Martin Eden HTML version

Chapter 18
Monday morning, Joe groaned over the first truck load of clothes to the washer.
"I say," he began.
"Don't talk to me," Martin snarled.
"I'm sorry, Joe," he said at noon, when they knocked off for dinner.
Tears came into the other's eyes.
"That's all right, old man," he said. "We're in hell, an' we can't help ourselves. An',
you know, I kind of like you a whole lot. That's what made it - hurt. I cottoned to
you from the first."
Martin shook his hand.
"Let's quit," Joe suggested. "Let's chuck it, an' go hoboin'. I ain't never tried it, but
it must be dead easy. An' nothin' to do. Just think of it, nothin' to do. I was sick
once, typhoid, in the hospital, an' it was beautiful. I wish I'd get sick again."
The week dragged on. The hotel was full, and extra "fancy starch" poured in
upon them. They performed prodigies of valor. They fought late each night under
the electric lights, bolted their meals, and even got in a half hour's work before
breakfast. Martin no longer took his cold baths. Every moment was drive, drive,
drive, and Joe was the masterful shepherd of moments, herding them carefully,
never losing one, counting them over like a miser counting gold, working on in a
frenzy, toil-mad, a feverish machine, aided ably by that other machine that
thought of itself as once having been one Martin Eden, a man.

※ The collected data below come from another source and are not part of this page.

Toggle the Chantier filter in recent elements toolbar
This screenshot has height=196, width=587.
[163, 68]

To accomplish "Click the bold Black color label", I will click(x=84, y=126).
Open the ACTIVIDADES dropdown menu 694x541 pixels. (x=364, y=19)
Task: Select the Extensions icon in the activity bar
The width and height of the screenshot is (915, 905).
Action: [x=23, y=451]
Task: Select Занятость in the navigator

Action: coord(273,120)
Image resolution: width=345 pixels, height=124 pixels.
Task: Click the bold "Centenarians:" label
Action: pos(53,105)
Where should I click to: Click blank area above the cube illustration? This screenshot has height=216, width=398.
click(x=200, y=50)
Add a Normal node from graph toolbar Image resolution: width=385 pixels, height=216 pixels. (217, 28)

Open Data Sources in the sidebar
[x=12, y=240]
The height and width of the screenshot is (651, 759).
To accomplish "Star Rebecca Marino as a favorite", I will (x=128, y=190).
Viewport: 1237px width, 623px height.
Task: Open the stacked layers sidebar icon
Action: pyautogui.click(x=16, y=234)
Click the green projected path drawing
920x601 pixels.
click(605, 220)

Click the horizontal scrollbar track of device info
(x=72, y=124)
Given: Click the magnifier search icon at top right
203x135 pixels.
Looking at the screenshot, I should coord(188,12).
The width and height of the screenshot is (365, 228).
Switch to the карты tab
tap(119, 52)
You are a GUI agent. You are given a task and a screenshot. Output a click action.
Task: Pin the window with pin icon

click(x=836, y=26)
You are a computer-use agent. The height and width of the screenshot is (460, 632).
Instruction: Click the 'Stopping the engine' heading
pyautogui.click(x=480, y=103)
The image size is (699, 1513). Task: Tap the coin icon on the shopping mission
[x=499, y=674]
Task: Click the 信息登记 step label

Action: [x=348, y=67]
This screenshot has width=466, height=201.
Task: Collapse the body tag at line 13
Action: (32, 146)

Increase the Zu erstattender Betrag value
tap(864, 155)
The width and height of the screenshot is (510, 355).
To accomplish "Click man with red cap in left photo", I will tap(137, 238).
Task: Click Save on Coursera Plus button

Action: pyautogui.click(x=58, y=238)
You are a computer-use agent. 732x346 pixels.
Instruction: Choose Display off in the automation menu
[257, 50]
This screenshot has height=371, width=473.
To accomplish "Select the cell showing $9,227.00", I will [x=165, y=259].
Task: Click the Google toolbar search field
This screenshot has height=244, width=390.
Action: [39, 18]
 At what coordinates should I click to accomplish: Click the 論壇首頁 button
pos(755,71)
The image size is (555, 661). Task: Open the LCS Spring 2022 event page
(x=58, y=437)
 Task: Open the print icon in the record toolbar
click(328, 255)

But it was only at rare moments that Martin was able to think. The house of
thought was closed, its windows boarded up, and he was its shadowy caretaker.
He was a shadow. Joe was right. They were both shadows, and this was the
unending limbo of toil. Or was it a dream? Sometimes, in the steaming, sizzling
heat, as he swung the heavy irons back and forth over the white garments, it
came to him that it was a dream. In a short while, or maybe after a thousand
years or so, he would awake, in his little room with the ink- stained table, and
take up his writing where he had left off the day before. Or maybe that was a
dream, too, and the awakening would be the changing of the watches, when he
would drop down out of his bunk in the lurching forecastle and go up on deck,
under the tropic stars, and take the wheel and feel the cool tradewind blowing
through his flesh.
Came Saturday and its hollow victory at three o'clock.